## Szczegóły zadania
Kontynuuj artykuł o Janku Górce, finaliście „The Voice of Poland”, zaczynając tuż po jego ostatnim zdaniu.

## Podany tekst
################
Janek Górka zdradził, że w finałowym odcinku The Voice of Poland zaśpiewa autorską piosenkę
Pochodzący z Rudnika Janek Górka, utalentowany finalista 14. edycji "The Voice of Poland", podzielił się kulisami swojej muzycznej podróży podczas wywiadu w programie "Pytanie na Śniadanie". Razem ze swoją mentorką, Lanberry, opowiedział o swoim niezwykłym połączeniu z muzyką oraz nieoczekiwanej równowadze między światem inżynierii kwantowej a przestrzenią sceniczną.
Namówili znajomi
Janek Górka, absolwent II LO w Raciborzu, finalista 14. edycji "The Voice of Poland", gościł w programie "Pytanie na Śniadanie" razem z Lanberry – swoją trenerką z programu. Tam zdradził, że piosenkę, którą zaprezentuje w finałowym odcinku, napisał sam.
Podczas rozmowy z Małgorzatą Opczowską-Łęską wyjaśnił, że muzyka zawsze była obecna w jego życiu. Prowadząca pytała o połączenie świata inżynierii kwantowej, którą studiuje we Wrocławiu z muzyką, a kolega Robert Koszucki porównał jego umysł do zderzacza hadronów, największego na świecie akceleratora cząstek. Górka zgodził się, dodając, że muzyka i inżynieria mają pewne podobieństwa.
Górka opowiedział, że udział w "The Voice of Poland" był decyzją podjętą po namowach rodziny i przyjaciół. - I poszedłem - uśmiechnął się. Opczowska-Łęska oceniała, że Górka jest niesamowicie skromnym człowiekiem, co ją urzekło.
################
## Wycinek danych
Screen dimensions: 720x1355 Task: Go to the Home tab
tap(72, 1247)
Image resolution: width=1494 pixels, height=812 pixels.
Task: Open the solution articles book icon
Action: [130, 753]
################
## Wynik zadania
Historia opowiedziana muzyką
Lanberry zdradziła, że Janek urzekł ją, od pierwszych dźwięków, które wykonał w programie. Rudniczanina określiła jako narratora historii, który opowiada przepiękne historie dźwiękami.
Artystka na antenie TVP2 przypominała, że po jego debiucie w programie dowiedziała się, że pisze także piosenki, którą wykonał jurorom chwilę później. To utwór, który Janek Górka z pełną oprawą zaśpiewał w półfinałowym odcinku. Oceniała, że tą piosenką skradł serca ludzi, co udowadniają odtworzenia na różnych platformach. - Jakby tak zliczyć, to jest ich około 100 tysięcy - wyliczała.
Świat, który potrzebuje Janka
Lanberry pytana, czego można spodziewać się po finałowym odcinku, który odbędzie się w najbliższą sobotę, odpowiedziała, że na pewno będzie barwnie i różnorodnie. - Tam mamy cztery różne bajki. Ja oczywiście całym swoim sercem jestem przy Janku, przy jego świecie. Myślę, że ten świat inżynierii kwantowej będzie musiał trochę poczekać, bo świat muzyki potrzebuje właśnie takich wrażliwców, którzy niczego nie udają, wchodzą na scenę i po prostu są sobą. Tam nie ma kreacji, tam jest po prostu Janek Górka - mówiła.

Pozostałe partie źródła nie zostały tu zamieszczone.